The task:
Only the pictures are to be left out; return the rest of the data exactly as it stands.

Records:
━━━━━━━━━━━━━━━━━━━━━━━━━━━━━━
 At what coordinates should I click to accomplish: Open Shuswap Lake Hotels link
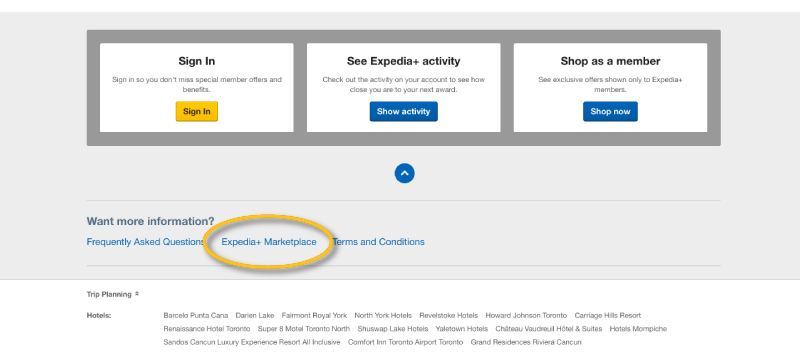click(x=393, y=329)
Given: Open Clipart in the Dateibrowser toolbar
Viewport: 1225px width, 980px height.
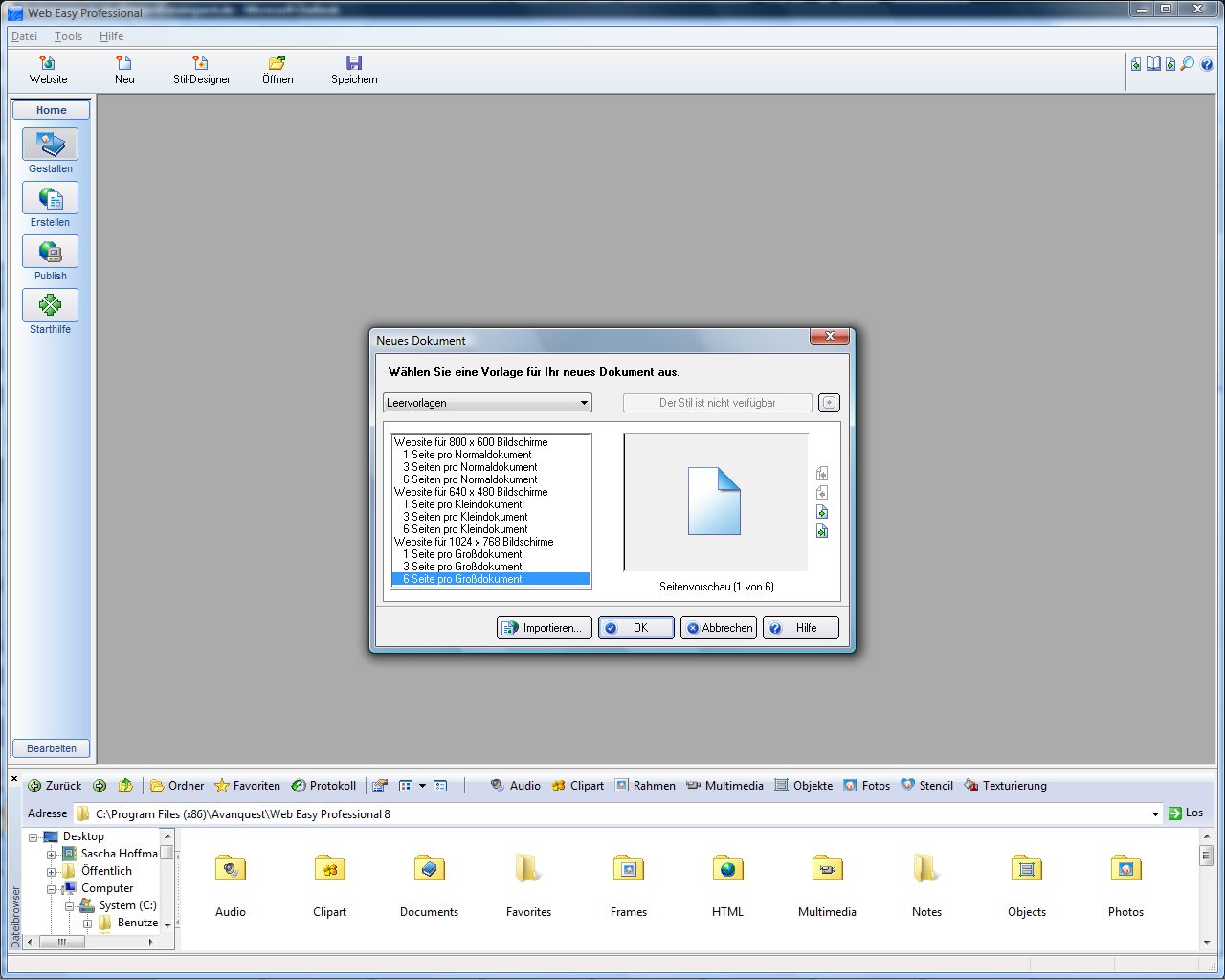Looking at the screenshot, I should (x=577, y=785).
━━━━━━━━━━━━━━━━━━━━━━━━━━━━━━
Your response:
 At what coordinates should I click to accomplish: Open Shuswap Lake Hotels link
click(x=393, y=329)
Given: Open Clipart in the Dateibrowser toolbar
Viewport: 1225px width, 980px height.
Looking at the screenshot, I should (x=577, y=785).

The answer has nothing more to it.